• _TO DO_: Find every line in the items below that contains the word "should", matching case exactly, and copy each of those lines in full.

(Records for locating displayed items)
'''
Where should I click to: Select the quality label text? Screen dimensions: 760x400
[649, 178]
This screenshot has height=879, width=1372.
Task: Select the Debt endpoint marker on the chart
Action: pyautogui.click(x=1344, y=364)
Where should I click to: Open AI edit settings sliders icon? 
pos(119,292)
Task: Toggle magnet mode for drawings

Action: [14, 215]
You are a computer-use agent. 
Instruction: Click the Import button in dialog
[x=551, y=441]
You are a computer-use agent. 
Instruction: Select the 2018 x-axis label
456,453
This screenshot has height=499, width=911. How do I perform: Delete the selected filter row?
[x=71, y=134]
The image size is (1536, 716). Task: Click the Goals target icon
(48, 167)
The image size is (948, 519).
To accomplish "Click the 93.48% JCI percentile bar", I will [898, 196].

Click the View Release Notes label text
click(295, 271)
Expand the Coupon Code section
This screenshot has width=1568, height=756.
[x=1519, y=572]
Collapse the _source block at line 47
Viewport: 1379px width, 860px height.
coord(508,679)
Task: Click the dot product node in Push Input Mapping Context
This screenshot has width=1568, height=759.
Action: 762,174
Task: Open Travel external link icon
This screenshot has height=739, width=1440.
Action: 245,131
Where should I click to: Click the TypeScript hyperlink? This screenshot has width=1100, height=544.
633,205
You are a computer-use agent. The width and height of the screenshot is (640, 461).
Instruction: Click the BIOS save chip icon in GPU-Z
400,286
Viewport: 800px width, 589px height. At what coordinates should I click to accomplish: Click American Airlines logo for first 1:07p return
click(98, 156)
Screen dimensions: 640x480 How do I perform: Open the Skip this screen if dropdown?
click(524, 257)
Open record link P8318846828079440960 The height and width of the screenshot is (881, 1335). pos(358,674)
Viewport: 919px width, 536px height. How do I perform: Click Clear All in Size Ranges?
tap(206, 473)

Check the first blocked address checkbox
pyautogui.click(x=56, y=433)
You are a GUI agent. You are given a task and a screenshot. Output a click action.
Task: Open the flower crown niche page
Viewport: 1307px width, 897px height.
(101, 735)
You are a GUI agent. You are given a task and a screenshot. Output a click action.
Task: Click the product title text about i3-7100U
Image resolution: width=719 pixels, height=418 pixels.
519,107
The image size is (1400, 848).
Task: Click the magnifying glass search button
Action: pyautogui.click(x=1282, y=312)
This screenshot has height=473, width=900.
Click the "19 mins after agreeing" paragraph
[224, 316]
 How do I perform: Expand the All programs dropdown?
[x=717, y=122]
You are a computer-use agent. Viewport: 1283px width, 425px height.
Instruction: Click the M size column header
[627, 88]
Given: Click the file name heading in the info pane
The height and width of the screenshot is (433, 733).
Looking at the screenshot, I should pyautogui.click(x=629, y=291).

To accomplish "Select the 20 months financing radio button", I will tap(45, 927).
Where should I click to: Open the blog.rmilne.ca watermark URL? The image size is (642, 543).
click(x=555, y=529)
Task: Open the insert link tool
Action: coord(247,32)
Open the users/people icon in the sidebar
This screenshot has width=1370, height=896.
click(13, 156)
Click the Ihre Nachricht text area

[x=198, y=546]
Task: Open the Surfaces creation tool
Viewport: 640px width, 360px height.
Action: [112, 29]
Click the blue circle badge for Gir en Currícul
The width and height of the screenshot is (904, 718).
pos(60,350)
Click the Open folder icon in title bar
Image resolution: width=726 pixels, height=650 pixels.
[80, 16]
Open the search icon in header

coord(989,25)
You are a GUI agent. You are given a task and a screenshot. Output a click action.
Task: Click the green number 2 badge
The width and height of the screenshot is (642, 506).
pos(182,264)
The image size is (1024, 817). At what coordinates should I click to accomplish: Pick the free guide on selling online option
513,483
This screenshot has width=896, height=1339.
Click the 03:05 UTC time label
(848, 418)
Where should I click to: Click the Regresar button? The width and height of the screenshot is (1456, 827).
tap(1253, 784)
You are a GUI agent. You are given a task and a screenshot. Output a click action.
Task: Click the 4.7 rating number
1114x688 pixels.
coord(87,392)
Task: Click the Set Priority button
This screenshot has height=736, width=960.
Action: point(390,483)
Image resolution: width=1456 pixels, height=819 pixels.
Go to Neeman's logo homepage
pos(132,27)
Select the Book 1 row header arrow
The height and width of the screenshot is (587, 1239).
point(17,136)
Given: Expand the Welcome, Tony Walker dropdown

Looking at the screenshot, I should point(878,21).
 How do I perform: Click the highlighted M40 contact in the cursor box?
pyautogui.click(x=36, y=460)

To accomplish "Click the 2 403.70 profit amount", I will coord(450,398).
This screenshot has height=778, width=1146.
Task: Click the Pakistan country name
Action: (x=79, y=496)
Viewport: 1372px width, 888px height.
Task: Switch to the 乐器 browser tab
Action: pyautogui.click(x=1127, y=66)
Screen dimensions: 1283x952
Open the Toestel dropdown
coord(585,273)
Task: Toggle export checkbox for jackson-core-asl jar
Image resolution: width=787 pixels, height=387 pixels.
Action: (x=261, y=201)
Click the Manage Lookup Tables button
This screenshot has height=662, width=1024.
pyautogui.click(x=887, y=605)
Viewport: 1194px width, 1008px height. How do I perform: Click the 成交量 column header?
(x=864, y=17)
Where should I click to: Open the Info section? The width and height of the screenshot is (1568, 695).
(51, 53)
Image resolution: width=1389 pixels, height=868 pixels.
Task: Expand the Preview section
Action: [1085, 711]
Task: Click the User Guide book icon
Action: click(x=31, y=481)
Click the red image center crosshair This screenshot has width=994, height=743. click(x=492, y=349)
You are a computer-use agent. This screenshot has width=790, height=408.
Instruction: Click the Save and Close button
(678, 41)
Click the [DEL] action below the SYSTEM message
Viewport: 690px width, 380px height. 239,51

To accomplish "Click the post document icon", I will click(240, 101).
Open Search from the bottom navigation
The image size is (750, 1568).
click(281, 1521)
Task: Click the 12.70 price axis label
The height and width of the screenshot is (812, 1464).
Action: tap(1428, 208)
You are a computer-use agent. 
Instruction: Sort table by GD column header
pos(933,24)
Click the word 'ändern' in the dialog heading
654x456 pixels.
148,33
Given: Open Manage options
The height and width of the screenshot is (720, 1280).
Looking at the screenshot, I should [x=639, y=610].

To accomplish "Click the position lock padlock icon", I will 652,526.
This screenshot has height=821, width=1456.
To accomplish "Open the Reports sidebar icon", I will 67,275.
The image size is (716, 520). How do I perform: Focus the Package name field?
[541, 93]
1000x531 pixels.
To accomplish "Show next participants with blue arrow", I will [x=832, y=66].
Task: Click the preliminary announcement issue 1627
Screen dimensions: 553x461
'''
• _RESPONSE TO THIS EXERCISE_:
Where should I click to: Select the quality label text? Screen dimensions: 760x400
Where should I click to: Open AI edit settings sliders icon? 
Where should I click to: Click the TypeScript hyperlink? This screenshot has width=1100, height=544.
Viewport: 800px width, 589px height. At what coordinates should I click to accomplish: Click American Airlines logo for first 1:07p return
Looking at the screenshot, I should pyautogui.click(x=629, y=291).
Where should I click to: Open the blog.rmilne.ca watermark URL? The image size is (642, 543).
The image size is (1024, 817). At what coordinates should I click to accomplish: Pick the free guide on selling online option
Where should I click to: Click the Regresar button? The width and height of the screenshot is (1456, 827).
Looking at the screenshot, I should point(878,21).
Where should I click to: Open the Info section? The width and height of the screenshot is (1568, 695).
Looking at the screenshot, I should [x=639, y=610].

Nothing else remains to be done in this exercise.